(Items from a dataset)
•••••

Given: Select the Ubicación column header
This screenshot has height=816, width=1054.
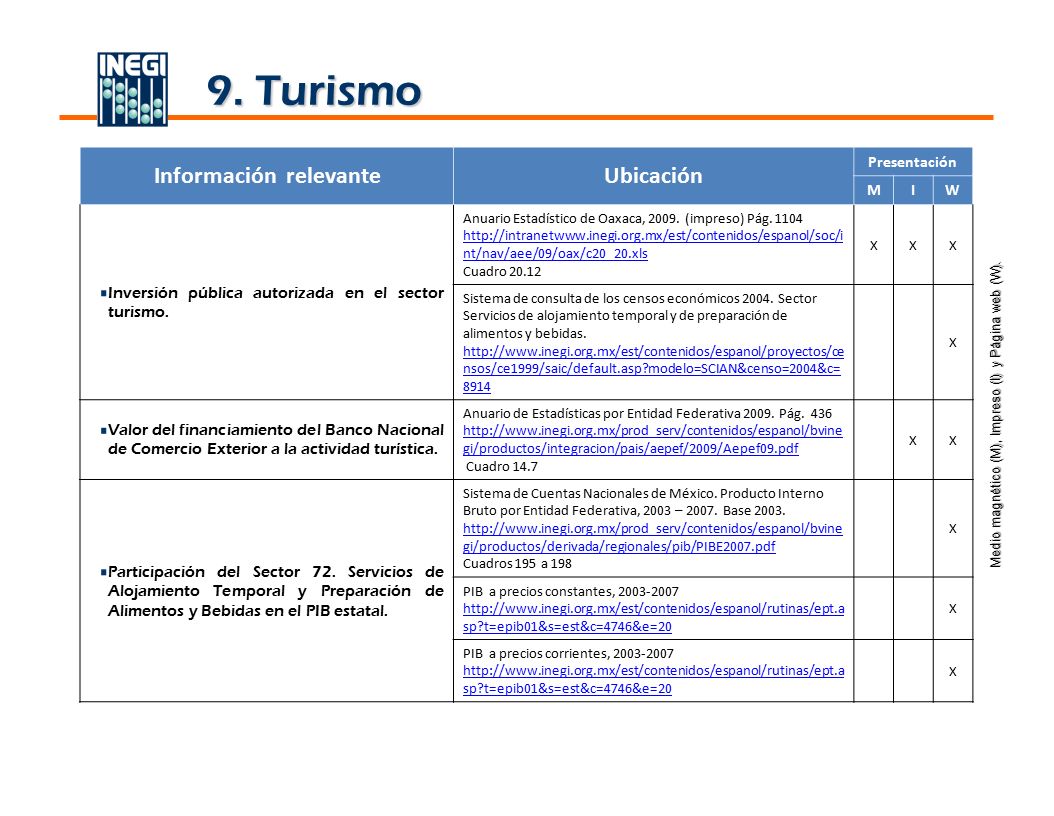Looking at the screenshot, I should pyautogui.click(x=653, y=175).
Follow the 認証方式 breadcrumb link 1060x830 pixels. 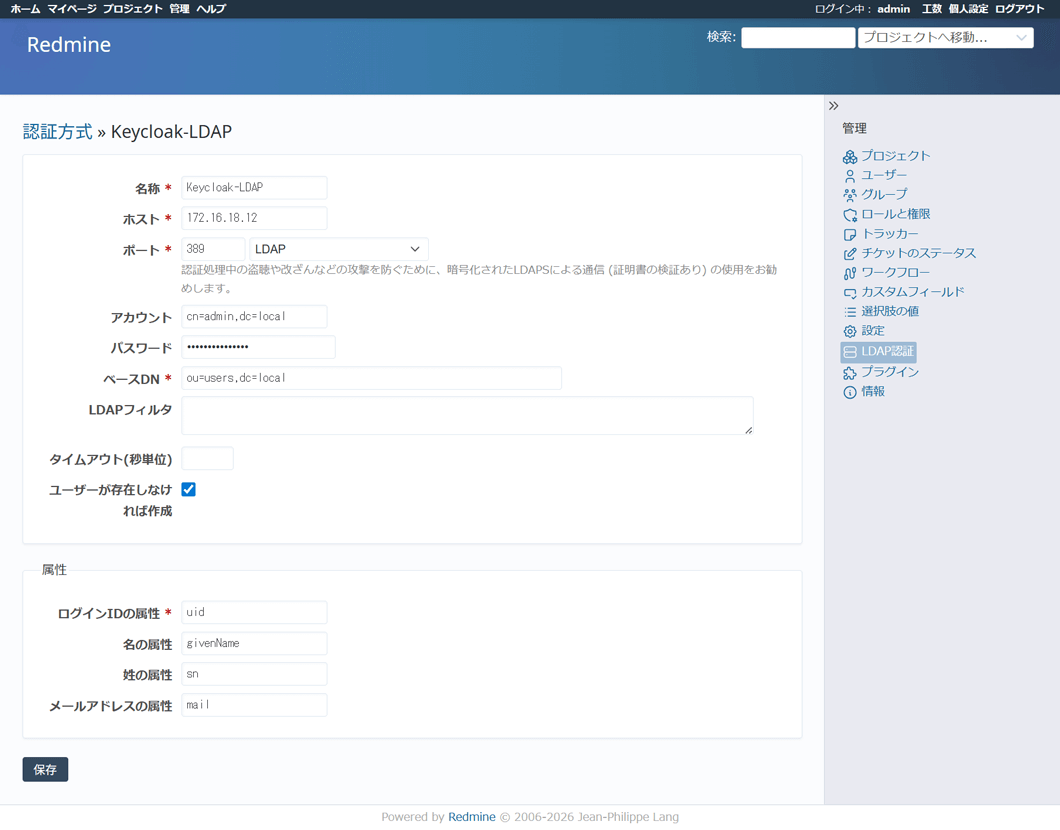[x=57, y=132]
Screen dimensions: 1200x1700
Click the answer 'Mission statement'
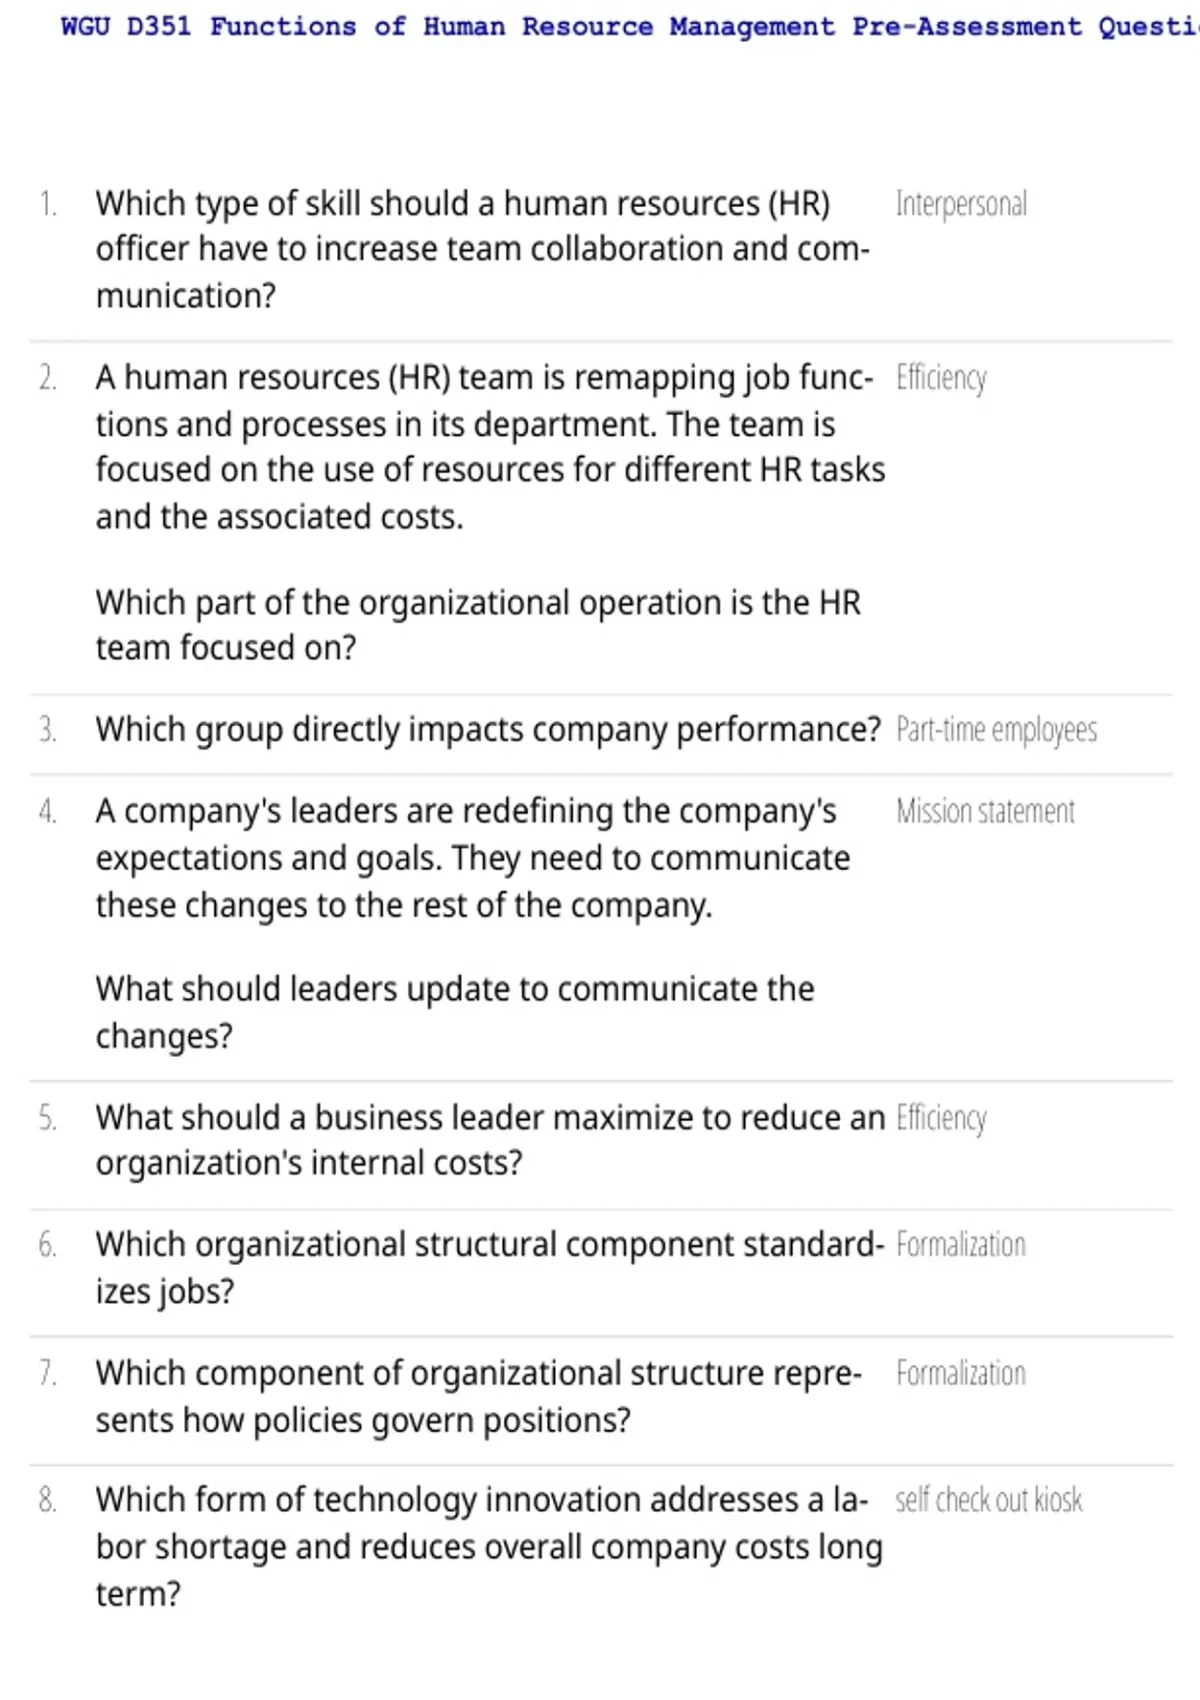click(x=985, y=811)
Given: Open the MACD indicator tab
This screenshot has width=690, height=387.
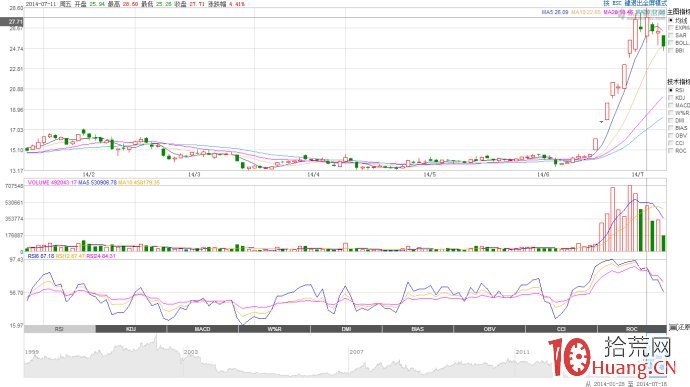Looking at the screenshot, I should [203, 329].
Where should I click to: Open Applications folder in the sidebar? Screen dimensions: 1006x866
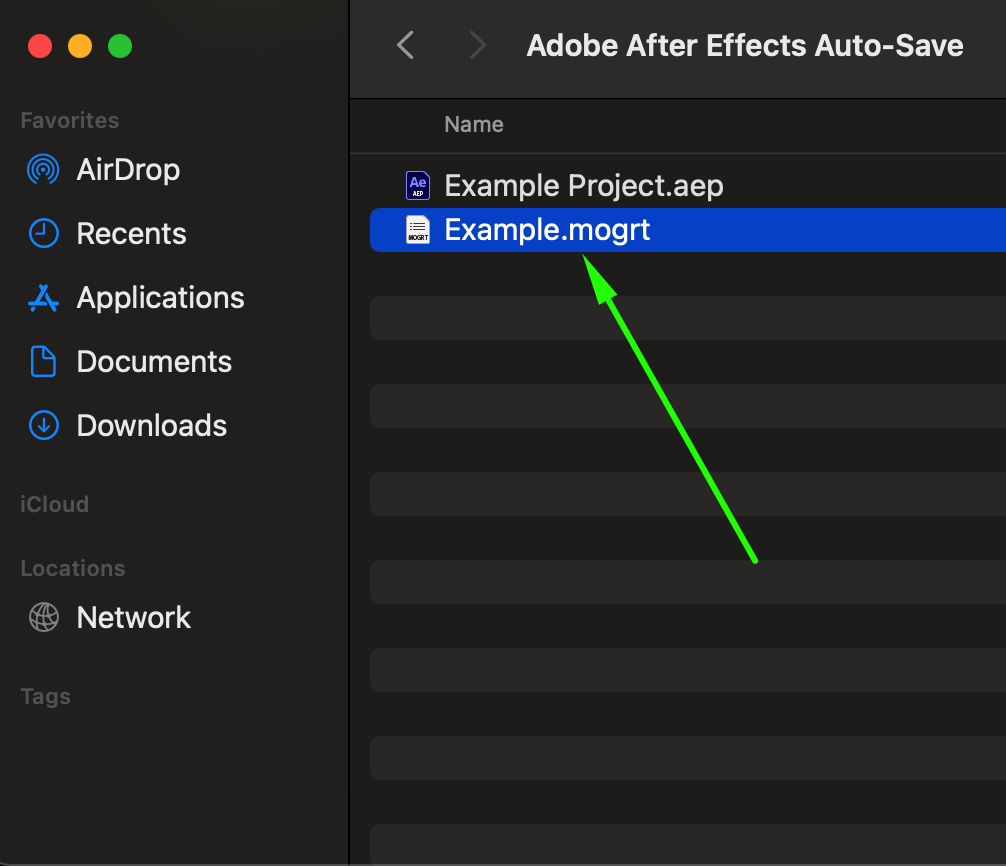(x=160, y=297)
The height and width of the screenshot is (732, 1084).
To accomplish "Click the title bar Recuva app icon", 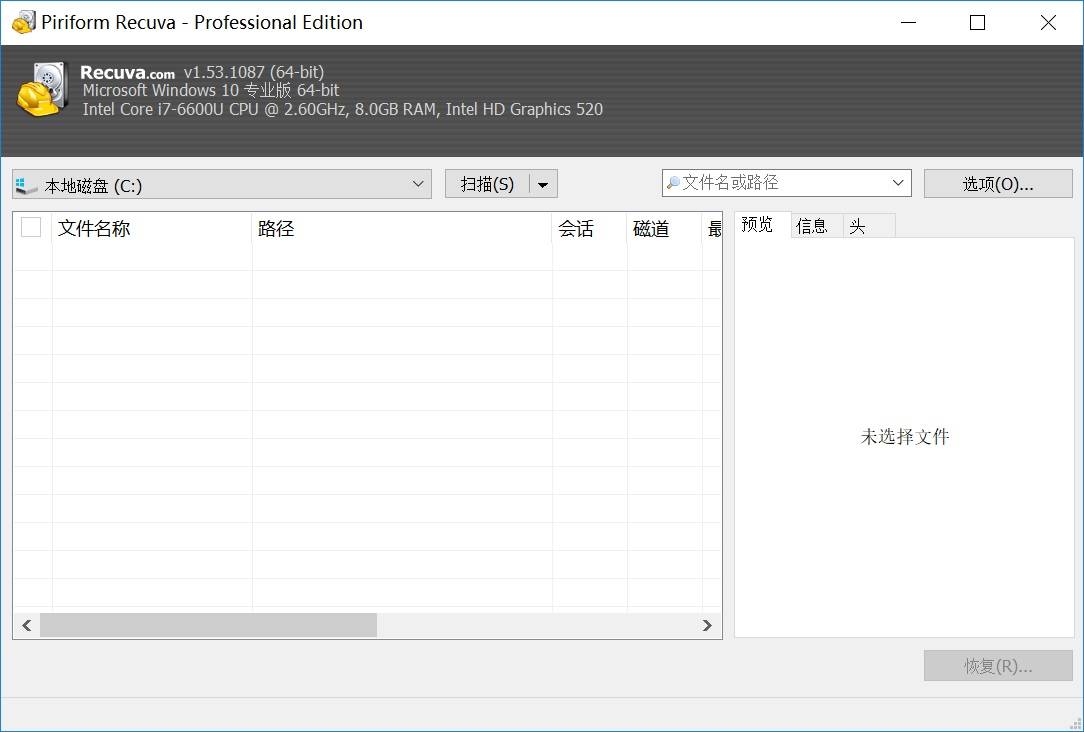I will click(x=23, y=22).
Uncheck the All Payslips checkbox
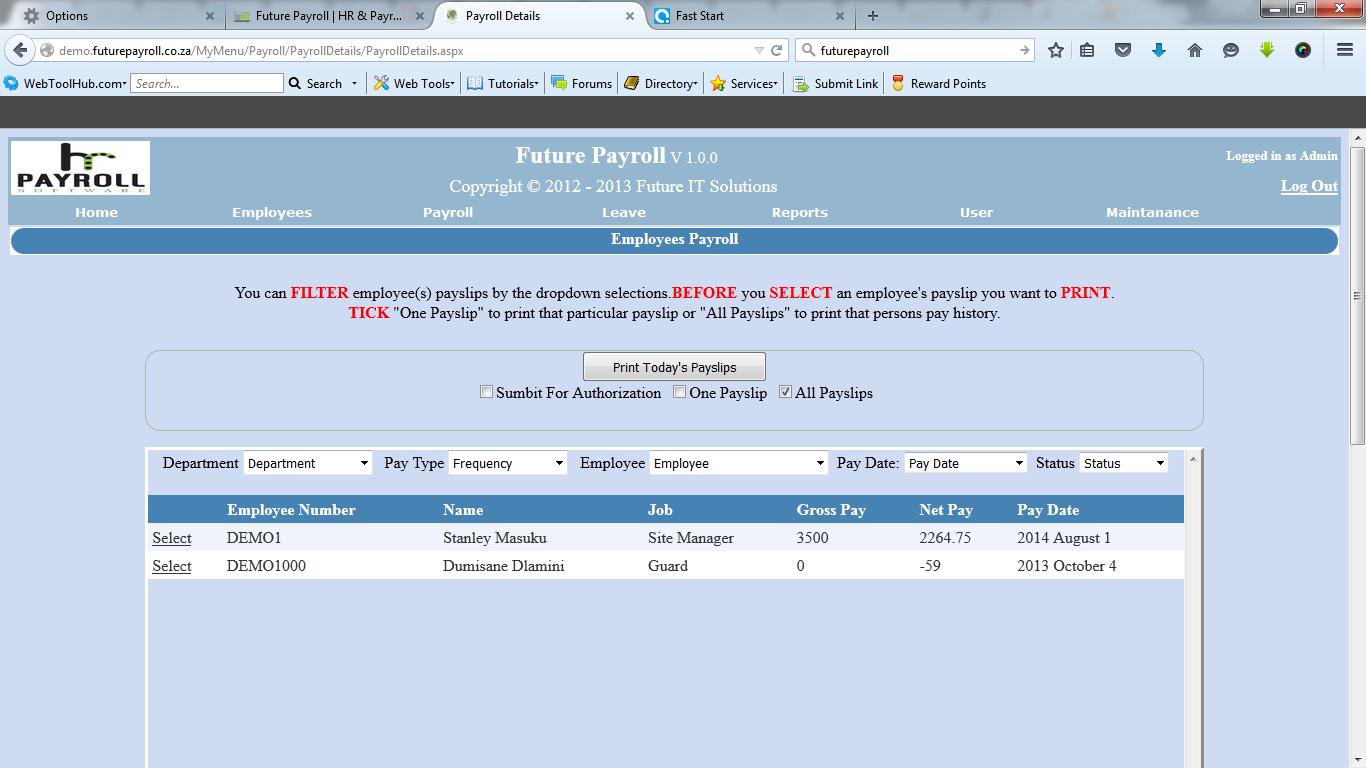 pyautogui.click(x=786, y=392)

•••••

:: Work instruction ::
Look through the entries and return every line where "Given" appears.

:: Reply to the task ::
Given: Select the Ubicación column header
Given: Open the MACD indicator tab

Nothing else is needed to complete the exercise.